DATA EXTRACT:
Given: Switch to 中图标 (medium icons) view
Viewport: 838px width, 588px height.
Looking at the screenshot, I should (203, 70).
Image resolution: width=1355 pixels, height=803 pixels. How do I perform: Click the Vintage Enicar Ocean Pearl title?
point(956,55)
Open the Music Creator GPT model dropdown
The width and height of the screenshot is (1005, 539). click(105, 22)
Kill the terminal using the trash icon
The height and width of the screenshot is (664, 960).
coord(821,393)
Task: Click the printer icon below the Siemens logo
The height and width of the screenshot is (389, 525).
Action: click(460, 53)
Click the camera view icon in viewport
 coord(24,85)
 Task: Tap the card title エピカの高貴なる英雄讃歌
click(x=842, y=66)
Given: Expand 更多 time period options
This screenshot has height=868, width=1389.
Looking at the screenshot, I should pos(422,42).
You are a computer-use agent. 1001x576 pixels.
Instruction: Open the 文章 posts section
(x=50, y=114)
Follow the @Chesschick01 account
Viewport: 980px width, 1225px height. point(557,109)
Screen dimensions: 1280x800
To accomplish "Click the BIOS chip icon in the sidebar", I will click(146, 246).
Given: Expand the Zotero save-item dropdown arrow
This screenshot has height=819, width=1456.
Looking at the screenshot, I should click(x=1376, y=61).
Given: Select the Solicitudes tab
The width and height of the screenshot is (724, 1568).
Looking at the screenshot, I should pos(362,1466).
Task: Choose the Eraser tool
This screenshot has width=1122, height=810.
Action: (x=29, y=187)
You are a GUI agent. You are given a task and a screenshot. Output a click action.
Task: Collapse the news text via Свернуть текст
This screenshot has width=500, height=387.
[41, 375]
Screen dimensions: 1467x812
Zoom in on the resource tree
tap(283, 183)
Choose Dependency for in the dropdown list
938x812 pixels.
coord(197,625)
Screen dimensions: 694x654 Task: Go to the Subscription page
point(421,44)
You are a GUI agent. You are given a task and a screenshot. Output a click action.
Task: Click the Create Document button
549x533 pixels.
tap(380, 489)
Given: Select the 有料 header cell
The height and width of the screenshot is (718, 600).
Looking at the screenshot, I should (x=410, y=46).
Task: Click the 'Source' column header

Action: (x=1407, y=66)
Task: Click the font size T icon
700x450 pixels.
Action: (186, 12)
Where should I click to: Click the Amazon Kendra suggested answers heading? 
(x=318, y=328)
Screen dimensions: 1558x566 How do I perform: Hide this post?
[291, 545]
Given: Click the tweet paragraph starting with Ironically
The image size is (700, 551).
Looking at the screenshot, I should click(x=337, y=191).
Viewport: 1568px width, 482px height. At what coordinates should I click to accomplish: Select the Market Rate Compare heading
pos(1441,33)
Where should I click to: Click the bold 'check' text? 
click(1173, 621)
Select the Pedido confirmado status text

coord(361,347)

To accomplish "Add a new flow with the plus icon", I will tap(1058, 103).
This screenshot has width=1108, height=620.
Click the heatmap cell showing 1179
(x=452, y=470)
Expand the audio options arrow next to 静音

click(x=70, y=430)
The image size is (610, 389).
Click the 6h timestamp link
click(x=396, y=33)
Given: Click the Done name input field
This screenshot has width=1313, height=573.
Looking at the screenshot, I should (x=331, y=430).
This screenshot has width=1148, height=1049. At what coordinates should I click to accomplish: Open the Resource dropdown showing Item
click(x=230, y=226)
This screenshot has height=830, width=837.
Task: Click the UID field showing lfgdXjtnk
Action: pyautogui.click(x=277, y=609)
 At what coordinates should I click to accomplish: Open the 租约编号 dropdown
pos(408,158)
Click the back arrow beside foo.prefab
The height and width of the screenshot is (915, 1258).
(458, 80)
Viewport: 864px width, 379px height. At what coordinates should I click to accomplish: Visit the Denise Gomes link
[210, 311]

REQUIREMENTS: Swap "Eraser" for "Pencil" throughout all the rows above. Keep every other line and character unchanged.

COMPLETED TASK:
Given: Switch to 中图标 (medium icons) view
Viewport: 838px width, 588px height.
Looking at the screenshot, I should (203, 70).
Image resolution: width=1355 pixels, height=803 pixels. How do I perform: Click the Vintage Enicar Ocean Pearl title?
point(956,55)
Open the Music Creator GPT model dropdown
The width and height of the screenshot is (1005, 539). click(105, 22)
Kill the terminal using the trash icon
The height and width of the screenshot is (664, 960).
coord(821,393)
Task: Click the printer icon below the Siemens logo
The height and width of the screenshot is (389, 525).
Action: click(460, 53)
Click the camera view icon in viewport
 coord(24,85)
 Task: Tap the card title エピカの高貴なる英雄讃歌
click(x=842, y=66)
Given: Expand 更多 time period options
This screenshot has height=868, width=1389.
Looking at the screenshot, I should pos(422,42).
You are a computer-use agent. 1001x576 pixels.
Instruction: Open the 文章 posts section
(x=50, y=114)
Follow the @Chesschick01 account
Viewport: 980px width, 1225px height. point(557,109)
Screen dimensions: 1280x800
To accomplish "Click the BIOS chip icon in the sidebar", I will click(146, 246).
Given: Expand the Zotero save-item dropdown arrow
This screenshot has height=819, width=1456.
Looking at the screenshot, I should click(x=1376, y=61).
Given: Select the Solicitudes tab
The width and height of the screenshot is (724, 1568).
Looking at the screenshot, I should pos(362,1466).
Task: Choose the Pencil tool
This screenshot has width=1122, height=810.
Action: (x=29, y=187)
You are a GUI agent. You are given a task and a screenshot. Output a click action.
Task: Collapse the news text via Свернуть текст
This screenshot has width=500, height=387.
[41, 375]
Screen dimensions: 1467x812
Zoom in on the resource tree
tap(283, 183)
Choose Dependency for in the dropdown list
938x812 pixels.
coord(197,625)
Screen dimensions: 694x654 Task: Go to the Subscription page
point(421,44)
You are a GUI agent. You are given a task and a screenshot. Output a click action.
Task: Click the Create Document button
549x533 pixels.
tap(380, 489)
Given: Select the 有料 header cell
The height and width of the screenshot is (718, 600).
Looking at the screenshot, I should (x=410, y=46).
Task: Click the 'Source' column header

Action: (x=1407, y=66)
Task: Click the font size T icon
700x450 pixels.
Action: (186, 12)
Where should I click to: Click the Amazon Kendra suggested answers heading? 
(x=318, y=328)
Screen dimensions: 1558x566 How do I perform: Hide this post?
[291, 545]
Given: Click the tweet paragraph starting with Ironically
The image size is (700, 551).
Looking at the screenshot, I should click(x=337, y=191).
Viewport: 1568px width, 482px height. At what coordinates should I click to accomplish: Select the Market Rate Compare heading
pos(1441,33)
Where should I click to: Click the bold 'check' text? 
click(1173, 621)
Select the Pedido confirmado status text

coord(361,347)

To accomplish "Add a new flow with the plus icon", I will tap(1058, 103).
This screenshot has width=1108, height=620.
Click the heatmap cell showing 1179
(x=452, y=470)
Expand the audio options arrow next to 静音

click(x=70, y=430)
The image size is (610, 389).
Click the 6h timestamp link
click(x=396, y=33)
Given: Click the Done name input field
This screenshot has width=1313, height=573.
Looking at the screenshot, I should (x=331, y=430).
This screenshot has width=1148, height=1049. At what coordinates should I click to accomplish: Open the Resource dropdown showing Item
click(x=230, y=226)
This screenshot has height=830, width=837.
Task: Click the UID field showing lfgdXjtnk
Action: pyautogui.click(x=277, y=609)
 At what coordinates should I click to accomplish: Open the 租约编号 dropdown
pos(408,158)
Click the back arrow beside foo.prefab
The height and width of the screenshot is (915, 1258).
(458, 80)
Viewport: 864px width, 379px height. At what coordinates should I click to accomplish: Visit the Denise Gomes link
[210, 311]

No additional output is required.